## Short exercise 1:
Write out the rows below exactly as they appear, starting at the line that contains "Switch to the Device display conditions" and ending at the line that contains "coord(420,525)".

## Selection:
**********
Research continually shows that organisations with constructive cultures are seen as great places to work. Such organisations are more likely to have high-performance cultures with high levels of employee engagement. So why don't all organisations have the constructive working relationships that enable productive work?

When trying to resolve these issues, leadership teams often talk about culture. They target organisational values or behaviours. Time and time again the focus moves to individuals and not the working environment that creates conflict in the first place. 

Conflict at work usually occurs when people are not able to perform their work or when expectations cannot or are not met. This manifests itself in the use of poor behaviour by one or both of parties concerned. The causes of failure are often outside the control of the individual or groups concerned, so if the causal factors are not changed, the conflict will remain unresolved. Furthermore, team members may inappropriately seek protection and support from others, thus creating third parties to the manager-employee relationship and spreading the conflict.

What is needed is an approach that considers the whole working environment, not an assumption that something is wrong with the individual, while leaving the causes unattended. While good interpersonal skills are part of the solution, they have limited value in a workplace or a working relationship which is otherwise flawed in its design or is subject to ineffective leadership.

Model for building constructive working relationships

Creating conditions for a constructive working culture requires a holistic approach with actions in six different areas.

1. Set expectations of all employees

All managers must set expectations on how team members are to work together and then to hold them to account for their delivery. If expectations are not set, then "the way we work around here" will still develop, as this is the nature of people in groups who have to interact.
**********
## Task input:
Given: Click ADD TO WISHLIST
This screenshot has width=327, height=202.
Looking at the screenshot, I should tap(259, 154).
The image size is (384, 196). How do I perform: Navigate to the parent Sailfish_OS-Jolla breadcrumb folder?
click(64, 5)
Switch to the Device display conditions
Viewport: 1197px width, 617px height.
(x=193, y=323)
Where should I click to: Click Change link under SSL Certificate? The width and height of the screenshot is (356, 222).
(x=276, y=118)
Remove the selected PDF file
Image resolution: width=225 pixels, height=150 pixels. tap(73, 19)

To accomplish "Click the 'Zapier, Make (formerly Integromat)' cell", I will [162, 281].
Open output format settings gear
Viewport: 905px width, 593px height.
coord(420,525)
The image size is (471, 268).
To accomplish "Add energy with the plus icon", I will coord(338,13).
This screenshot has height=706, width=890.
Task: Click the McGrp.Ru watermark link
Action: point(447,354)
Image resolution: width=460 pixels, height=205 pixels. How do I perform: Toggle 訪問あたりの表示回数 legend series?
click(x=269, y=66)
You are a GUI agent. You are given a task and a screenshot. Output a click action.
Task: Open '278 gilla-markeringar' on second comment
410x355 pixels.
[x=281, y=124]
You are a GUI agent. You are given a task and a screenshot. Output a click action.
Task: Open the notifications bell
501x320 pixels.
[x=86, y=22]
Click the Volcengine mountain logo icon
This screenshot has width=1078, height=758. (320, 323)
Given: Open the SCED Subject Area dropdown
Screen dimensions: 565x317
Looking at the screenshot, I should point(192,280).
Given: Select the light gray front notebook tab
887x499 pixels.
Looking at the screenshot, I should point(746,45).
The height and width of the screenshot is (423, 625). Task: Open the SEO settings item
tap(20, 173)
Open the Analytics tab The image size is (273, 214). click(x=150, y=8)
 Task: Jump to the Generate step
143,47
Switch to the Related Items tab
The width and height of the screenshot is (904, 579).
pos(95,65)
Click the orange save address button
**********
## Short exercise 2:
According to the passage on workplace culture, when does conflict at work usually occur?

## Worked solution 1:
Switch to the Device display conditions
Viewport: 1197px width, 617px height.
(x=193, y=323)
Where should I click to: Click Change link under SSL Certificate? The width and height of the screenshot is (356, 222).
(x=276, y=118)
Remove the selected PDF file
Image resolution: width=225 pixels, height=150 pixels. tap(73, 19)

To accomplish "Click the 'Zapier, Make (formerly Integromat)' cell", I will [162, 281].
Open output format settings gear
Viewport: 905px width, 593px height.
coord(420,525)

## Worked solution 2:
It usually occurs when people are not able to perform their work or when expectations cannot or are not met.